Milas Bemühungen, ihre Person der Verfügbarkeit des Netzes zu entreißen, zeigt eines: es ist nicht so leicht. Denn so einfach man sich registrieren lassen kann, so schwierig ist es mit der Rückgängigmachung, zumal die einmal preisgegebenen Datenmengen ein Eigenleben entwickeln und sich exponentiell verbreiten.

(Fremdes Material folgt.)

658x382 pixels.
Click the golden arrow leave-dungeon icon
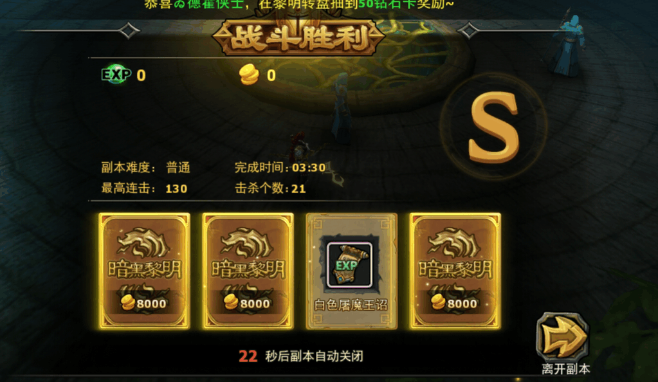pos(563,336)
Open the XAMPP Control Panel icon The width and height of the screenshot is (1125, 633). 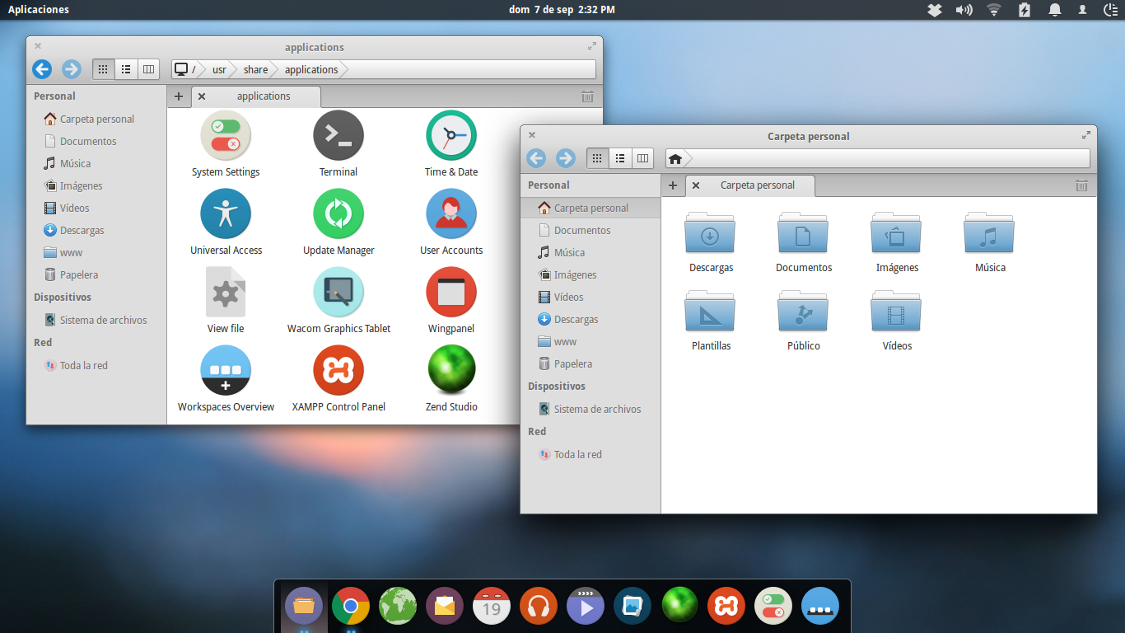338,371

Mila entwöhnt sich nach und nach. Es ist ein Prozess, in den die Leser mit hineingenommen werden und währenddessen erkennen, wie involviert man sein kann. Wir sind längst da, wo Mila sich befindet. Apps zählen die Kalorien, die wir zu uns nehmen, ohne GPS finden wir uns nicht mehr zurecht, am kulturellen Leben (eigentlich am ganzen Leben) kann man nur noch mittels Smartphones und Laptops teilnehmen, Kartenzahlungen registrieren unser Kaufverhalten. Dein Leben, lieber Leser, ist bis ins kleinste Detail ein aufgeschlagenes öffentliches Buch! So lange du Mainstream bist, ist das alles kein Problem, aber wehe, wenn nicht. Wenn man ausschert, fällt man auf. Dann kann alles Mögliche passieren.

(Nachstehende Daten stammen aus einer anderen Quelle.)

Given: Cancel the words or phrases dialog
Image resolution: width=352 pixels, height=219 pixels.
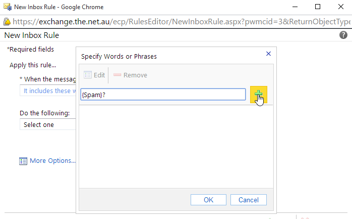Looking at the screenshot, I should click(249, 200).

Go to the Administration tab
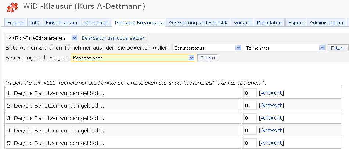coord(326,23)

Da Mila als Kulturwissenschaftlerin an der Welt interessiert ist, erhebt sich weiterhin für sie die Frage, woher sie nach Abschaltung des Digitalen ihre Medien/Informationen bezieht und wie sie es vermeiden kann, neue Spuren zu hinterlassen, womöglich unfreiwillig, nämlich durch die extensive Nutzung der Medien durch andere User, man kann sie fotografieren, und sei es nur als Hintergrund in einem Selfie - man könnte sie dadurch in Bilderkennungssoftwares identifizieren, etc.
Um sich auch davor zu schützen, meidet Mila öffentliche Veranstaltungen. Dabei bemerkt sie, dass der moderne Mensch auch in vermeintlich unauffälligen Spots und Events bereits Datamaterial ist. Überall gibt es Videokameras und selbst, wenn man sich in ganz und gar in scheinbar uneinsichtigen Areals aufhält, besteht immer noch die Möglichkeit, von der Kamera einer Drohne erfasst zu werden.
Die Erfahrung, die Mila leider machen muss, ist die, dass ein Entkommen unmöglich ist, selbst wenn man bereit wäre, dafür erhebliche Opfer zu bringen. So gilt Mila unter ihren Freunden als Nerd; unfreiwillig wird sie in die Nähe ultrarechter Gruppierungen gerückt. Jemand, der nicht dazugehören will, ist verdächtig, ein Spinner oder ist psychisch krank. So empfindet es überwiegend auch die Leserunde, in der ich das Buch gelesen habe. Einen Job, indem sie digital nicht in Erscheinung tritt, ist auch nicht an Land zu ziehen.

Der Roman ist keine Hochliteratur, wahrlich, obwohl zügig geschrieben und ohne sprachliche Ausreißer nach unten, jedoch mit modern technischem Sprachjargon versehen und häufig ironisch und witzig. Sprachlich ist Jenifer Beckers Roman „Zeiten der Langeweile“ also nur durchschnittlich zu bewerten: dennoch ist das Debüt von Jenifer Becker hervorragend, denn ihr Roman ist ein Spiegel der Gesellschaft.

Wie sind wir nur da hinein geraten? Sehenden Auges sogar. Hineingeraten in die Datenfalle, in die vollkommene Abhängigkeit von Großkonzernen, die die Apps etc. zur Verfügung stellen, die aber im Gegenzug alles von dir wissen, Mila zählt netterweise einige unappetitliche Bilder auf, die von ihr im Netz kursierten, manche absichtlich preisgegeben manche durchaus nicht, und man hat sofort diverses Datenmopping vor Augen.
Sicher, Jenifer Becker reichert ihren Roman mit unterhaltsamen Details an, die Vereinsamung Milas, ihre Verwahrlosung, ihre (scheinbare) Paranoia. Aber letztlich zeigt sie uns doch nur: Tue nicht so entrüstet, denn das bist du. Mehr oder weniger. Wahrscheinlich eher mehr. Willst du das? Wir als Gesellschaft wollen es wohl: denn es ist so bequem.

Fazit: Es ist ein erschreckendes Bild, das uns Jenifer Becker vor Augen hält. In seiner Absurdität ist das absurdeste daran, dass es wahr ist: Es gibt kein Entkommen. Und noch schlimmer: wir wollen es (mehrheitlich) nicht einmal.